James Webb Uzay Teleskobu bilinen en uzak galaksiyi keşfetti

Yeni keşfedilen galaksiye “MoM-z14” ismi verildi. Keşif, erken cihanı gözlemlemek üzere yürütülen Mirage (veya Miracle) spektroskopik araştırması kapsamında yapıldı.
Galaksinin kırmızıya kayma pahası (redshift) z = 14.44 olarak belirlendi. Bu paha, galaksinin ışığının yaklaşık 13.5 milyar yıl evvel yayıldığını gösteriyor.
Daha evvel rekor, JADES-GS-z14-0 isimli galaksinin z = 14.32 kıymetiyle elindeydi. Fakat MoM-z14, gözlemlenebilir kainatın sonlarını daha da öteye taşıdı.
MIT Kavli Astrofizik ve Uzay Araştırmaları Enstitüsü’nden Rohan Naidu liderliğinde hazırlanan ve arXiv.org’da yayımlanan çalışmaya nazaran bu galaksi, kozmosun birinci yıldızlarının doğduğu periyoda son derece yakın bir evrede oluşmuş olabilir.
Araştırmacılar, “JWST, beklenmedik biçimde parlak galaksilerden oluşan bir popülasyonu ortaya çıkardı. Bu, galaksi oluşumu hakkındaki temel soruları gündeme getirdi” sözlerini kullandı.
Spektroskopik incelemelerde MoM-z14’ün ışığının çoğunlukla yıldızlardan kaynaklandığı belirlendi. Yani galaksi, üstün kütleli bir kara delikten yayılan faal galaktik çekirdek (AGN) ışığına değil, çok sayıda ve muhtemelen muhteşem kütleli yıldızlardan gelen ışıltıya sahip.
Ayrıca galaksinin azot-karbon oranı, Güneş’ten daha yüksek. Bu oran, Samanyolu’na bağlı eski global yıldız kümelerindekine misal bir kimyasal bileşime işaret ediyor. Araştırmacılar bu benzerliğin, galaksi evrimini kozmik vakit boyunca birbirine bağlayan ipuçları sunduğunu belirtiyor.
MoM-z14 ve gibisi galaksilerde iki farklı yapı gözlemlendi: Noktasal (kompakt) ve yayılmış (geniş) morfolojiler. Kompakt galaksilerin güçlü azot yayımı yaptığı, yayılmış yapıdakilerin ise azot açısından daha zayıf olduğu görülüyor. Bu durum, galaksi kimyası ile fizikî yapısı ortasında direkt bir bağlantı olabileceğini düşündürüyor.

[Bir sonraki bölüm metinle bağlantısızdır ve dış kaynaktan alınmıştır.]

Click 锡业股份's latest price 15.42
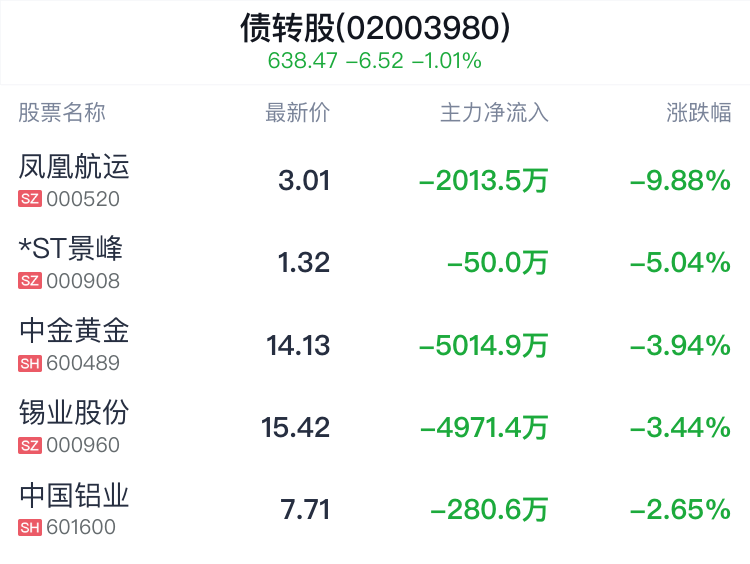Viewport: 750px width, 564px height. tap(296, 428)
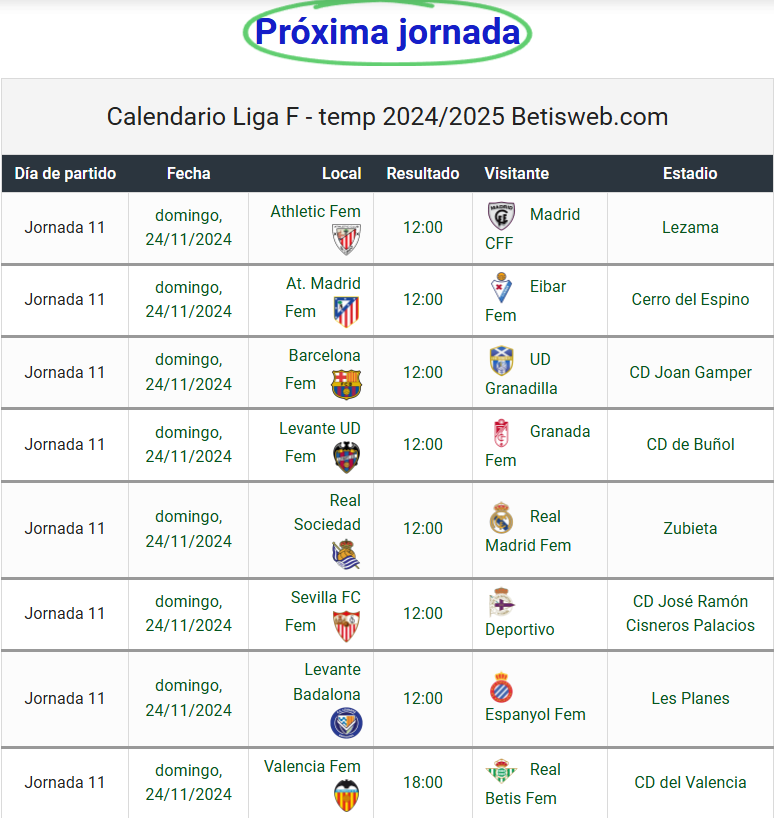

Çalışmanın müellifleri, MoM-z14 üzere galaksilerin, galaksi oluşumuna dair anlayışımızda esaslı değişimlere yol açabileceğini belirtiyor. Şayet iptal edilmezse, önümüzdeki yıllarda fırlatılması planlanan Nancy Grace Roman Uzay Teleskobu üzere misyonlar, bu çeşit galaksilerden yüzlercesini daha keşfetmeyi mümkün kılabilir.
“JWST, kozmosun en erken periyotlarına dair gözlemlenebilir ufkumuzu hayal bile edemeyeceğimiz noktalara taşıyor. Artık birinci yıldızların oluştuğu devir bizden çok uzakta değil.”